### PROBLEM DETAILS
From the records below, output exactly the lines starting at the line with "You are a computer-use agent." and ending at the line with "Click the Invoice text in the From box", both of them included, but no pictures.
*** DATA TO PROCESS ***
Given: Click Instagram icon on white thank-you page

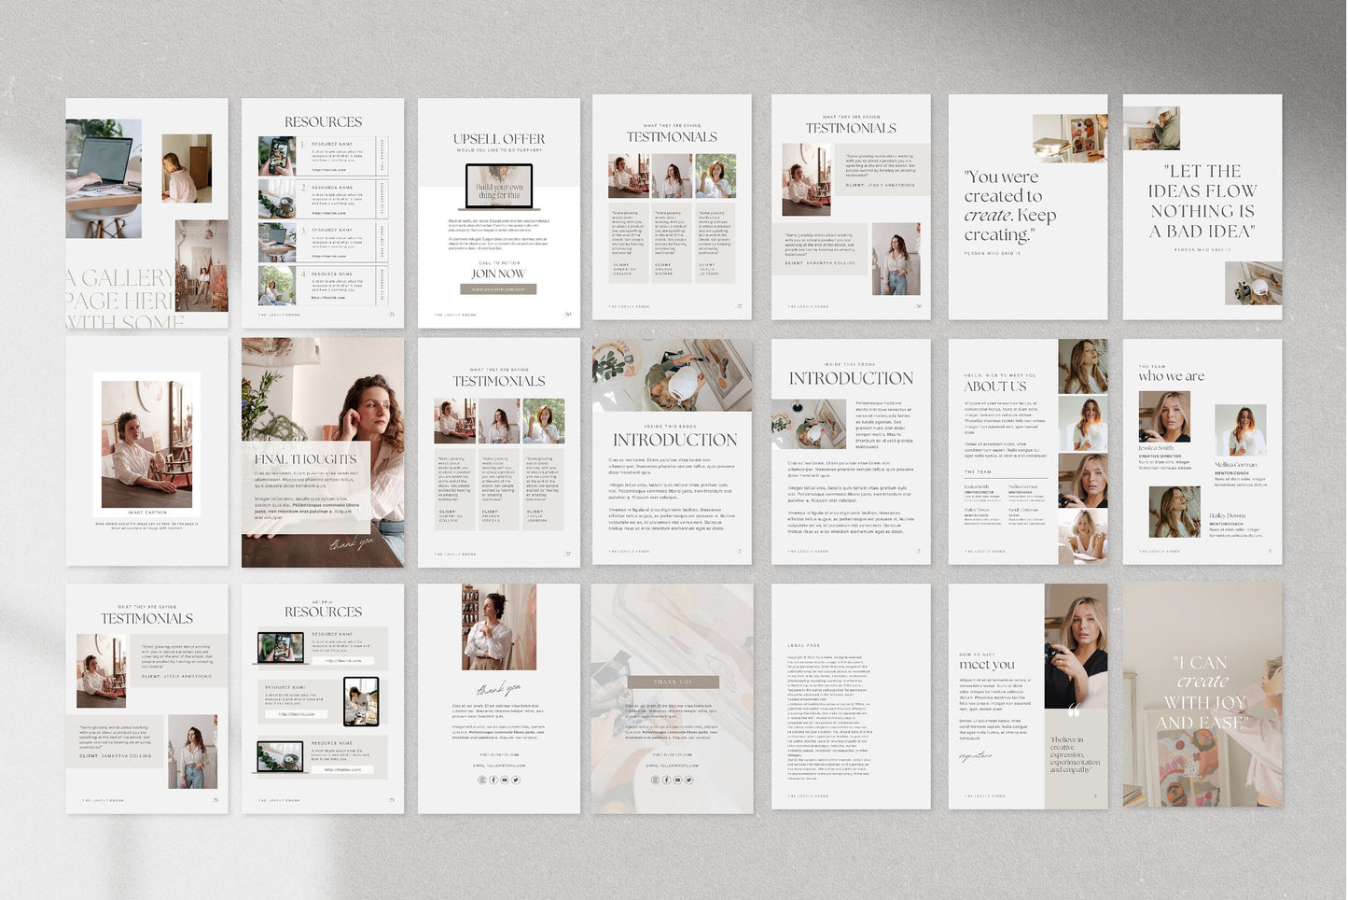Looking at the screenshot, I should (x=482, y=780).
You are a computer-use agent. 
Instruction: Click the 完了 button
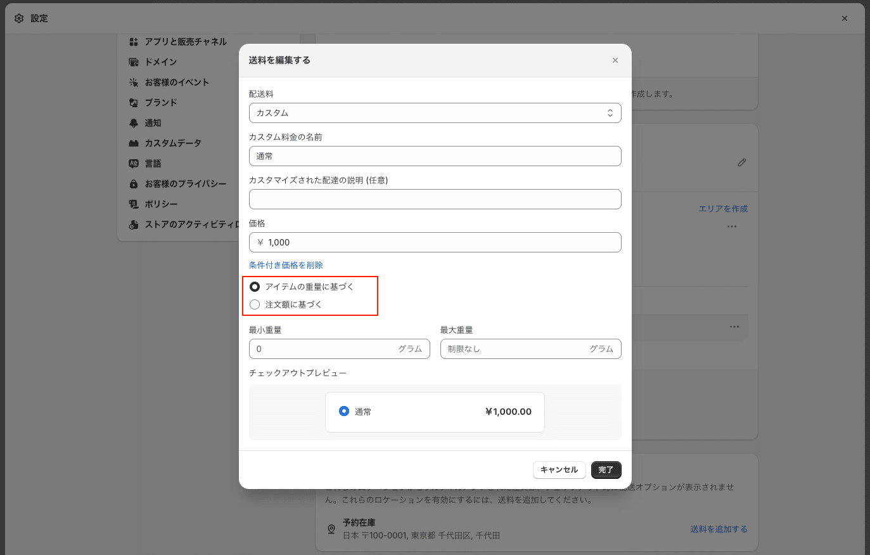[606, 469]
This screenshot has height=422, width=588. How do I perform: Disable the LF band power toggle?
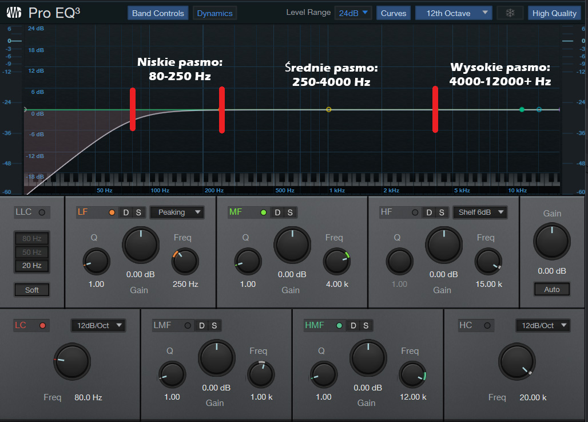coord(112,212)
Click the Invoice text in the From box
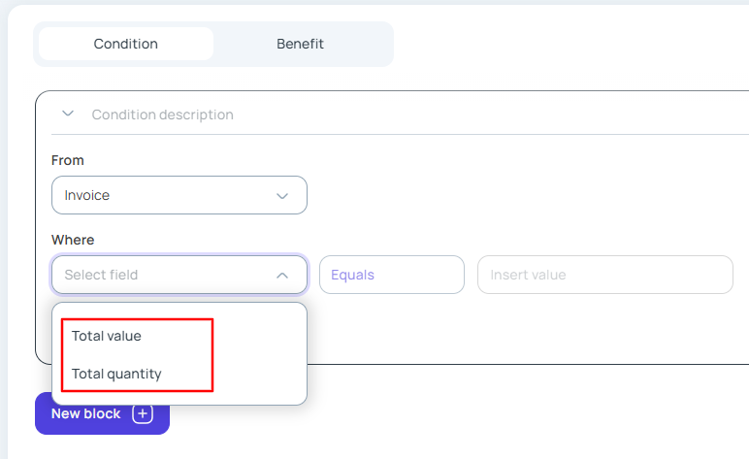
***
*** DATA TO PROCESS ***
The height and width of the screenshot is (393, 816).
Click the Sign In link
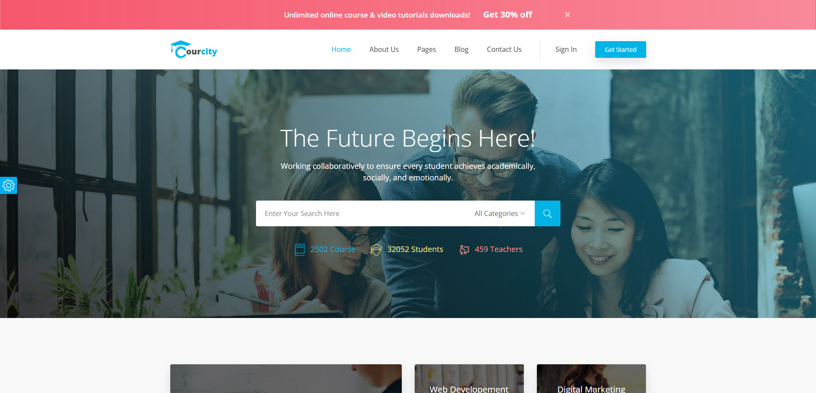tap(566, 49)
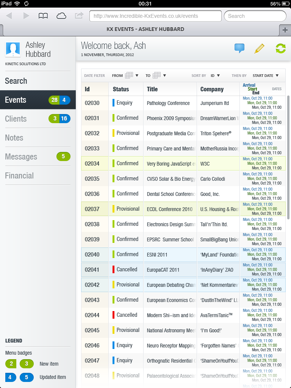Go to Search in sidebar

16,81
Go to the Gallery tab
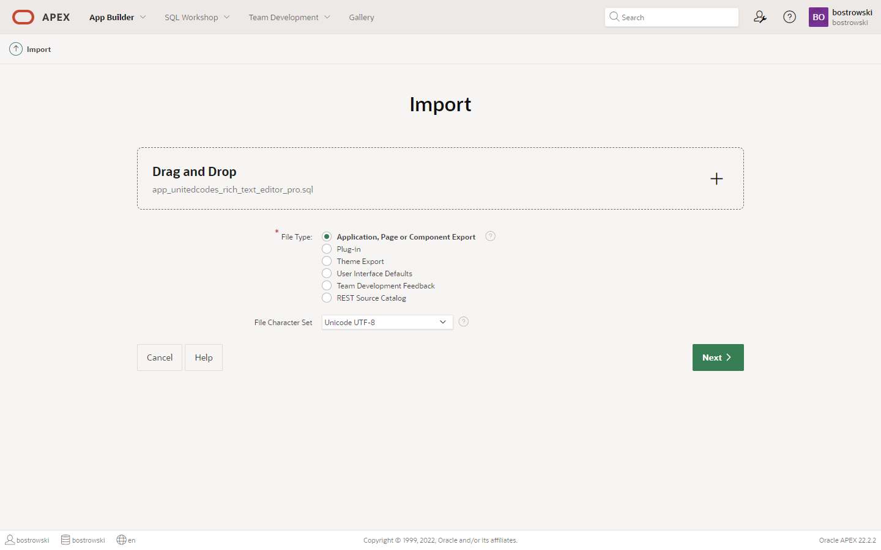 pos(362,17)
***
### RESPONSE BOX
You are a computer-use agent. 
Instruction: Click the 完了 button
[606, 469]
This screenshot has height=422, width=588. How do I perform: Disable the LF band power toggle?
coord(112,212)
Click the Invoice text in the From box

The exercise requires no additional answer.